- How to complete this task -
What lines below include the word "computer"? Copy each one.
[Record excerpts Boundary: Start]
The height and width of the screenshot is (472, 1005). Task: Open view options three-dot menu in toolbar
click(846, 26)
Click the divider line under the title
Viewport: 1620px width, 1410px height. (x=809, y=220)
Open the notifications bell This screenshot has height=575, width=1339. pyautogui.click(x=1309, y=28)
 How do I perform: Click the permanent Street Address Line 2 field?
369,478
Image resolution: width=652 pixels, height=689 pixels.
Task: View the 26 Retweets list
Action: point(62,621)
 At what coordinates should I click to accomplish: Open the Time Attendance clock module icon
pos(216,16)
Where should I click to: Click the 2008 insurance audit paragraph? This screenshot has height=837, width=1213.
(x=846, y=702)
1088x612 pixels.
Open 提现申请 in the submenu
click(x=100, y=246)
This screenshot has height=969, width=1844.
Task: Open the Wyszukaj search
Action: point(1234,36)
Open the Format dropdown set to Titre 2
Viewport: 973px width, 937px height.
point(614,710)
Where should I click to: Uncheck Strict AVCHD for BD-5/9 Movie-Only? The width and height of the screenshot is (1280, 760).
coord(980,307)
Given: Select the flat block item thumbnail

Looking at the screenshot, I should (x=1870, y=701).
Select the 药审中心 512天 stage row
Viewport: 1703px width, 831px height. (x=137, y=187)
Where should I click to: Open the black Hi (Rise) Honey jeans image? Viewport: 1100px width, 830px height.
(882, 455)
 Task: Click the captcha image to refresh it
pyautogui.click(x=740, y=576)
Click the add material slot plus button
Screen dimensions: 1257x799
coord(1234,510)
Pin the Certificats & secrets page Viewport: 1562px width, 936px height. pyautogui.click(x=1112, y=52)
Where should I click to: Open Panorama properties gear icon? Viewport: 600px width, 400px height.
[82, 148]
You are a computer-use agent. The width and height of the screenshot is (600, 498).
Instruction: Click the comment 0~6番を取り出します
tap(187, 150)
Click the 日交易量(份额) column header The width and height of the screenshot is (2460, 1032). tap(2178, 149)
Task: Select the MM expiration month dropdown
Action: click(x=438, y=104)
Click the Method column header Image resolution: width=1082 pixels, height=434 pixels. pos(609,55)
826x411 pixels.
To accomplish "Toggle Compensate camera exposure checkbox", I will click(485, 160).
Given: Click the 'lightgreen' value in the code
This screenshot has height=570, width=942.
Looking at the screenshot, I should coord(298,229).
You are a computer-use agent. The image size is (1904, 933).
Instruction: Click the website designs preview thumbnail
[Record excerpts Boundary: End]
- Answer box -
You are a computer-use agent. The width and height of the screenshot is (600, 498).
You are a computer-use agent. The image size is (1904, 933).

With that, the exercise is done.